Task item » After locating the line with "Where should I", repeat it and every following line to the end of the listing, exactly. Omit the pictures.

Record excerpts »
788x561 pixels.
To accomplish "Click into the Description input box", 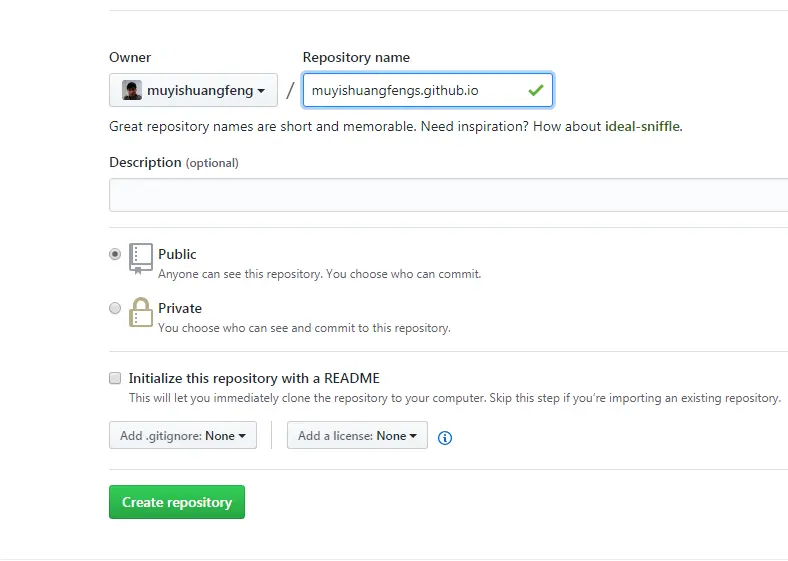I will pos(448,195).
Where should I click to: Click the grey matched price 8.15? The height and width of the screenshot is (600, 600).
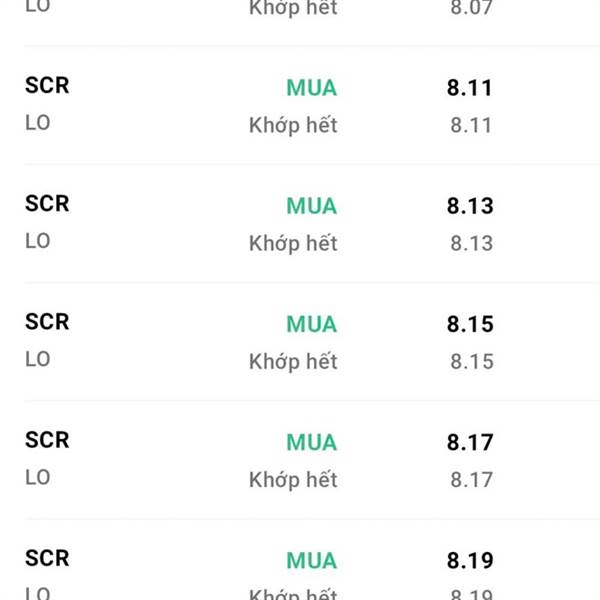(471, 362)
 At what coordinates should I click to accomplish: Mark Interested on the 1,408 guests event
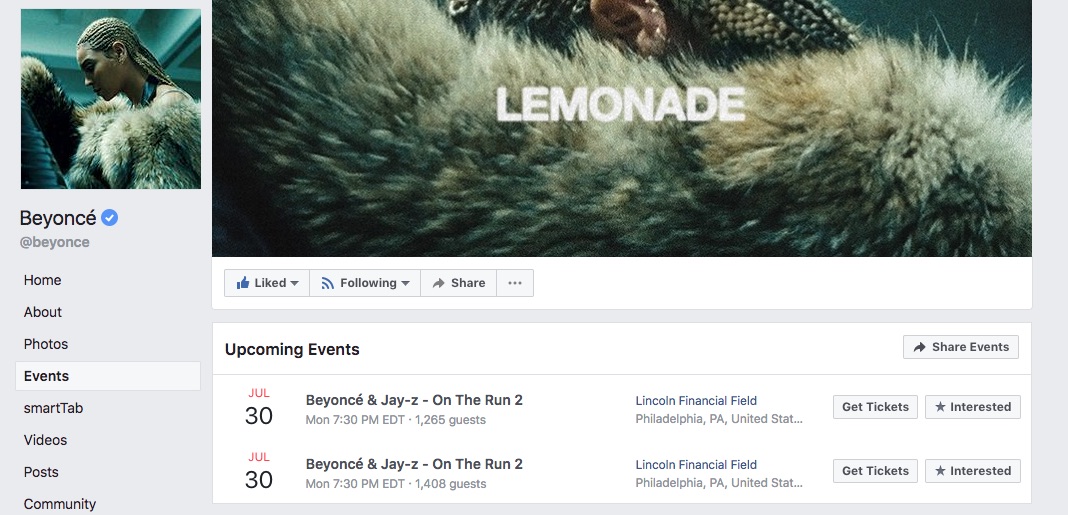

Finished exercise »
Where should I click to: Click the grey matched price 8.15? The height and width of the screenshot is (600, 600).
(471, 362)
 At what coordinates should I click to accomplish: Mark Interested on the 1,408 guests event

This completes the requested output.